BLUE COLLAR – The Pistons’ bench had a rough go of it Friday night at Chicago, shooting 3 of 21 and playing a central role as the Pistons struggled to 10-point outputs in both the second and fourth quarters. They were much sharper offensively Saturday against Charlotte, shooting 19 of 28 and providing 47 points. The bench was particularly good in the first half, combining for 24 points on 11 of 13 shooting. Lawrence Frank rewarded them with big minutes in the second half as the Pistons clawed back from an 11-point deficit.

RED FLAG – The Pistons held Charlotte to 36 percent shooting and 17 points in the first quarter, but they allowed the league’s worst team – and the lowest-scoring team – to shoot nearly 60 percent in the middle two quarters to take control of the game. The Pistons have gotten steadily better defensively, particularly since February, but they gave up far too many uncontested shots to a team that lacks much in the way of scorers who can create their own offense. The Bobcats finished at 46.5 percent and the 97 they scored in regulation were nearly 10 over their average.

The latest Pistons win provides an object lesson in the power of perseverance. Down eight points with less than two minutes left, they rallied to win, the biggest shot – the one that got them to overtime – delivered by an undrafted player who toiled in Europe for a shot at a Summer League invitation that led to a role as the No. 3 point guard.

Will Bynum, given a shot as lingering injuries kept Rodney Stuckey and Ben Gordon sidelined, hit the game-tying triple with 16 seconds left in regulation. But it wasn’t only Bynum, who the night before didn’t make a shot in eight tries in a loss at Chicago, who displayed the qualities of stick-to-it-tiveness that is what Lawrence Frank wishes the Pistons to embody.

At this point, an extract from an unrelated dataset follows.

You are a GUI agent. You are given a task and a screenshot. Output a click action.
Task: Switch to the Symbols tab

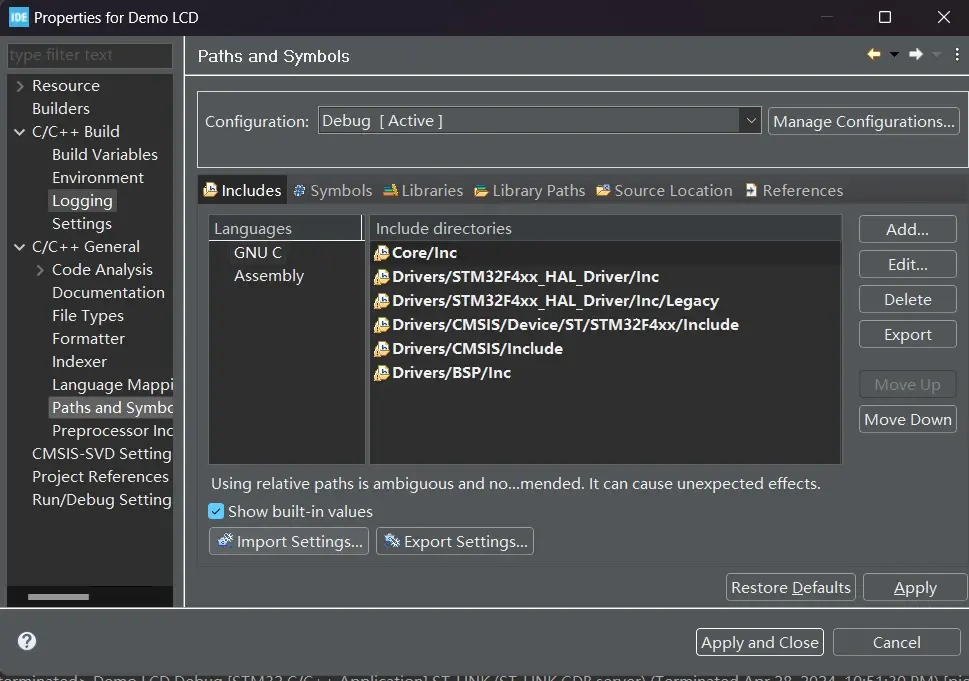[x=332, y=190]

It was Brandon Knight, too, who made his only two 3-pointers of the game in the final two minutes. And it was Greg Monroe, a big man who stripped a guard of the basketball at mid-court after the first of Knight’s late salvos, converting a steal into a three-point play that pulled the Pistons within two points. It was Jonas Jerebko, who missed all of last season with an Achilles tendon injury but played so well Frank couldn’t take him out of the lineup down the stretch of what became a 110-107 Pistons win over Charlotte.

Ultimately, it was a collective effort whose roots go back to the misery of the 4-20 start, when Frank refused to let the misery sink their boat and he got 13 players on board with helping him bail water.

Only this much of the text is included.